お灸に使われる「もぐさ」が「印泥(いんでい)」にも使われています。
「印泥」とは、印鑑を押す時に使う朱肉のルーツ。
書とか絵画などに落款(らっかん)として押すときなどに使います。
━「もぐさ」が「印泥」に使われるわけ
「印泥」は、中国で古くから賢者の石と呼ばれる美しい朱色の鉱物 辰砂(しんしゃ)の微粒子と、「もぐさ」を粘りのある油で練り合わせたもの。
お灸の「もぐさ」をさらに精製を重ねた「もぐさ」を使うことで、朱色がほどよい量だけ印につくため、印を押したときの印影がディテールまで鮮やかに出るのです。

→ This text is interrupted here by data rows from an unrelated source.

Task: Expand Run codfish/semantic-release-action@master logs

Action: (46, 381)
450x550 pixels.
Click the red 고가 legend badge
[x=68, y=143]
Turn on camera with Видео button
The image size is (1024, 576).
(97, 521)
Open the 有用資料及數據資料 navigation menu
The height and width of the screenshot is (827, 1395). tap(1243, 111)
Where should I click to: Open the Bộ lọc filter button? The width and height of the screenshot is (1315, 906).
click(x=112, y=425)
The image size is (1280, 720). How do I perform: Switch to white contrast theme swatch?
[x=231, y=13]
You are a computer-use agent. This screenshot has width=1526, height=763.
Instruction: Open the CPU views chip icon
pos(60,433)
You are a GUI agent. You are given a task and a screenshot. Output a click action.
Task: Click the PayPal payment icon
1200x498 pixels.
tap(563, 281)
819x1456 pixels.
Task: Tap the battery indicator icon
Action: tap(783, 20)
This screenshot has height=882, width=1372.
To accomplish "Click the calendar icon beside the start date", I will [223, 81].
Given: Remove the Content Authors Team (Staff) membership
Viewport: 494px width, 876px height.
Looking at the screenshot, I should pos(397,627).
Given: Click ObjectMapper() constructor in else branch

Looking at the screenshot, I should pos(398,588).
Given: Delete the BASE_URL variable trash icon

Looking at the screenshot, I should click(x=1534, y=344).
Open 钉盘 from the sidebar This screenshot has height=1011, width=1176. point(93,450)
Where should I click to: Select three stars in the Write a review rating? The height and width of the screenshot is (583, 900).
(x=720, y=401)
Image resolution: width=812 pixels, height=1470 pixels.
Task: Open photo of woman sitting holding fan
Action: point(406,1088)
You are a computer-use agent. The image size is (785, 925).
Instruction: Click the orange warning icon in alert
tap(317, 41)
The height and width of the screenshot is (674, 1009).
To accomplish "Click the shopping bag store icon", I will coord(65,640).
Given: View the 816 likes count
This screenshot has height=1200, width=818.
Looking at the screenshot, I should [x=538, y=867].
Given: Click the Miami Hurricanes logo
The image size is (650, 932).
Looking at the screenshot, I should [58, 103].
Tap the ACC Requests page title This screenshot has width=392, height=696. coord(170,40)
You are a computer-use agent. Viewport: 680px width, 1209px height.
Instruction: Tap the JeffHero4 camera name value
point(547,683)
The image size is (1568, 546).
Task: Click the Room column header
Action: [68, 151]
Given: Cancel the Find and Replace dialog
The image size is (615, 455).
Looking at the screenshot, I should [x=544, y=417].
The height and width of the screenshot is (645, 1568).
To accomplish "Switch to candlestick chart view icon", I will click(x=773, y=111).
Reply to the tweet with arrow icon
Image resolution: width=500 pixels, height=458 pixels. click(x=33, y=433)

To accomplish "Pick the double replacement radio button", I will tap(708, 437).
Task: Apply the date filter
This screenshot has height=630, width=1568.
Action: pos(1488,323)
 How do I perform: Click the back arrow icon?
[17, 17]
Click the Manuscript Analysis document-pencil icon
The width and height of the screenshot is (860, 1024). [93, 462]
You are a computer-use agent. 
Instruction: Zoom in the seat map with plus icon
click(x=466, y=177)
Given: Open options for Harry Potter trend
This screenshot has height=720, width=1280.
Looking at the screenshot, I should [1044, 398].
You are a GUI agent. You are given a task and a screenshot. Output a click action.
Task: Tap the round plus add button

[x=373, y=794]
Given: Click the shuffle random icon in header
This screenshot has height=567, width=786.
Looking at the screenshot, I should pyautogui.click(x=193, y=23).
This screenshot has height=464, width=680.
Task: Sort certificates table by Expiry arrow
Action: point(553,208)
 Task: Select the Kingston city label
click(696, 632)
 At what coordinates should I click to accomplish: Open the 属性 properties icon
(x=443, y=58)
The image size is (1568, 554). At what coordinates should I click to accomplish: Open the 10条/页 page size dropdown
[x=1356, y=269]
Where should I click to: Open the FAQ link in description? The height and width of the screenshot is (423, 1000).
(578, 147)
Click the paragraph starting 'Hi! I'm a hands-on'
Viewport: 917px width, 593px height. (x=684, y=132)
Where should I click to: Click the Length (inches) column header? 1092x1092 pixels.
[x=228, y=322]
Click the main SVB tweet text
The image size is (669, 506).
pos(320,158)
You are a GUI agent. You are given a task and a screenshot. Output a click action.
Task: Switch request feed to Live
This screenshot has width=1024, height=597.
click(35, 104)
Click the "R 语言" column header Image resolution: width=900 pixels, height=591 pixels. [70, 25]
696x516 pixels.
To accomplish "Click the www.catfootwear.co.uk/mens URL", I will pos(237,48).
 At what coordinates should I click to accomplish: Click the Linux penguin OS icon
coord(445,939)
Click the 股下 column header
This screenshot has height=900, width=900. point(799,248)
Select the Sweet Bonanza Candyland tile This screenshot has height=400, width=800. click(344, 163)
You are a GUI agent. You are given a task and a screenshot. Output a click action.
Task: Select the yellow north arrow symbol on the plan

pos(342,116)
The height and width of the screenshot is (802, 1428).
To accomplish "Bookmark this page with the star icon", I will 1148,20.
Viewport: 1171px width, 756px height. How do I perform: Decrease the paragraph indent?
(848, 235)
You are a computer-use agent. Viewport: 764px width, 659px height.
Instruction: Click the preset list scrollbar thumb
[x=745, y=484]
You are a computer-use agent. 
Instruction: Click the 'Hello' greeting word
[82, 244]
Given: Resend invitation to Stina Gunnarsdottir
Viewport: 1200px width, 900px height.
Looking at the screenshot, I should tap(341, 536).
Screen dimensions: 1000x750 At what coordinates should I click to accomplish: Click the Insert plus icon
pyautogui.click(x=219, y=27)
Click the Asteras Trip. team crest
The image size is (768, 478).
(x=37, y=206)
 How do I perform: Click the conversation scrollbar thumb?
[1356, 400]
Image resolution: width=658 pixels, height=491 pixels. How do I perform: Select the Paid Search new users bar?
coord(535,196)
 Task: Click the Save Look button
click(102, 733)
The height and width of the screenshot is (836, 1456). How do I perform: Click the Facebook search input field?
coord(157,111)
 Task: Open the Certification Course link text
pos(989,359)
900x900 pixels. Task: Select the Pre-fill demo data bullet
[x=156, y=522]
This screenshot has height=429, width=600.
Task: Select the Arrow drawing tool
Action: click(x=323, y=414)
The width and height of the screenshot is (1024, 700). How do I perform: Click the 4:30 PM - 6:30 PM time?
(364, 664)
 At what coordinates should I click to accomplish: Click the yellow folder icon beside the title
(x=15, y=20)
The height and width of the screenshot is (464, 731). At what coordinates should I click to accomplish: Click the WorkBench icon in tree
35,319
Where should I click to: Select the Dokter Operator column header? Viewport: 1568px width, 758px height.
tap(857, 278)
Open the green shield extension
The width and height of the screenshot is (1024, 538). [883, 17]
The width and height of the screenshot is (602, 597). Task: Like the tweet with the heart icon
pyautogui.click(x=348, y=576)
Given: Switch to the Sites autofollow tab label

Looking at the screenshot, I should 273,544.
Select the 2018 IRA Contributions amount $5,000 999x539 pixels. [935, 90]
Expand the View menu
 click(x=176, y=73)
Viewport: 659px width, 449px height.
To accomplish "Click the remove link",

普通の朱肉と違って油で練り上げられているため、粘りがありペースト状なので「印泥」の名で呼ばれてきたのです。
━「印泥」の歴史
中国では古くから書や絵に押す印にこだわりがあり、古代中国で生まれた篆書体(てんしょたい)と呼ばれる文字を美しくレイアウトし、石や木などに彫り「印泥」を使って押してきたのです。
篆書体の繊細な文字をきれいに再現するためには、「もぐさ」は欠かせないのです。
━篆書体という文字
この篆書体と呼ばれる文字は、日本で最古の印といわれ北九州で発掘された漢の皇帝から送られた純金の金印に彫られている「漢委奴国王」の書体がそれで、古くは政府などの官印としても使われてきました。
今も日本では、パスポートの表紙の日本国旅券の文字は篆書体です。
「印泥」を使って押された篆書体の、鮮やかな朱色の文字の美しさは書や絵を引き立てる役割も果たしていたのです。
━燃えずに働く「もぐさ」
お灸の「もぐさ」の原料「よもぎ」の語源は、「善燃草」よく燃える草が語源といわれてきました。
お灸のためにじっくり燃える「もぐさ」は、燃えることなく書の世界でも役立っているのです。